The key for the lookup is based on the ipcache_key data structure:

struct ipcache_key {
	struct bpf_lpm_trie_key lpm_key;
	__u16 pad1;
	__u8 pad2;
	__u8 family;
	union {
		struct {
			__u32		ip4;
			__u32		pad4;
			__u32		pad5;
			__u32		pad6;
		};
		union v6addr	ip6;
	};
}

The returned value is based on the remote_endpoint_info data structure:

struct remote_endpoint_info {
	__u32		sec_label;
	__u32		tunnel_endpoint;
	__u8		key;
};

4. Control plane information.

eBPF maps are populated by Cilium agents running as daemonset and every agent posts information about its local environment to custom Kubernetes resources.
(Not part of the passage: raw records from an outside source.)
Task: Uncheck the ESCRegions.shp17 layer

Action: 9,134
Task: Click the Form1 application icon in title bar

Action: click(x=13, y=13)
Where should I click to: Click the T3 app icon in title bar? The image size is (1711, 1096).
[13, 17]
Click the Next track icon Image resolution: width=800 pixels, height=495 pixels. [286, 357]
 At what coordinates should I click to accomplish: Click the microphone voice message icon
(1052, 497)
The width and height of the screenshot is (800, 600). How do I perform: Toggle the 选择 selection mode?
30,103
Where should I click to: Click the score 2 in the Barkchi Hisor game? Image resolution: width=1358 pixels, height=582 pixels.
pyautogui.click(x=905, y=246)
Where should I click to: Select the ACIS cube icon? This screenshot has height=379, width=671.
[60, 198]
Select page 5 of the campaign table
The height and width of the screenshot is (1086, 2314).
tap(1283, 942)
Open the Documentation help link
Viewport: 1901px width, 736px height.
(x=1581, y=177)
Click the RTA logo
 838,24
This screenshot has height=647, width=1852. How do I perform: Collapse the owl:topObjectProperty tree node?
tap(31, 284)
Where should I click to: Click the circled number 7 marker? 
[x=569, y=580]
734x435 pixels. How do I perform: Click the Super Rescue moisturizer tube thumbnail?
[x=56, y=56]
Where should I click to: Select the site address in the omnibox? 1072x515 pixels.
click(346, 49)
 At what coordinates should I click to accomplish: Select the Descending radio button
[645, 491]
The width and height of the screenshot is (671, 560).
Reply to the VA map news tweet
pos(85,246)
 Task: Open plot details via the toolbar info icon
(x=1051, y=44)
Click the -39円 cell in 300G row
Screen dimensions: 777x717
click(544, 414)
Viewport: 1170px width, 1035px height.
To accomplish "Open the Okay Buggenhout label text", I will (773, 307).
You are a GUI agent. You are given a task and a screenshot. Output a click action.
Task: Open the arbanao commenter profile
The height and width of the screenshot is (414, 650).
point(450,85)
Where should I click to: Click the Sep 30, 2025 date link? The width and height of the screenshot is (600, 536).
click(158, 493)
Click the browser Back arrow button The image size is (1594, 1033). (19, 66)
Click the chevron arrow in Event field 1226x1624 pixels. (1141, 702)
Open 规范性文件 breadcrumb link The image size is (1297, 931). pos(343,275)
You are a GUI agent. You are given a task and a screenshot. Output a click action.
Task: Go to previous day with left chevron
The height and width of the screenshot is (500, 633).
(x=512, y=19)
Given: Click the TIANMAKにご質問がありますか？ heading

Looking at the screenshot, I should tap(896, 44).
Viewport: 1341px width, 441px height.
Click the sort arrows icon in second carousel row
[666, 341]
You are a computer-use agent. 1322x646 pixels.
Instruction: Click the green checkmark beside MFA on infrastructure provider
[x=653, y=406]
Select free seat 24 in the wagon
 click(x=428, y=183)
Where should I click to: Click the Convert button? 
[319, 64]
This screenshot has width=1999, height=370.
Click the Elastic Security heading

For example, Cilium Endpoints can be viewed like this:

$ kubectl get ciliumendpoints.cilium.io net-tshoot-l8vwz -oyaml
apiVersion: cilium.io/v2
kind: CiliumEndpoint
metadata:
  name: net-tshoot-l8vwz
  namespace: default
status:
  encryption: {}
  external-identifiers:
    container-id: d6effe0cc6d567e4776a3701851d9ab278ff128adede9419c8fda34daf6b46ef
    k8s-namespace: default
    k8s-pod-name: net-tshoot-l8vwz
    pod-name: default/net-tshoot-l8vwz
  id: 92
  identity:
    id: 53731
    labels:
    - k8s:io.cilium.k8s.policy.cluster=default
    - k8s:io.cilium.k8s.policy.serviceaccount=default
    - k8s:io.kubernetes.pod.namespace=default
    - k8s:name=net-tshoot
  networking:
    addressing:
    - ipv4: 10.0.0.210
    node: 172.18.0.6
  state: ready

A day in the life of a Packet

Now let’s track what happens when Pod-1 tries to talk to Pod-3.

Note

We’ll assume that the ARP and MAC tables are converged and fully populated and we’re tracing the first packet of a flow with no active conntrack entries.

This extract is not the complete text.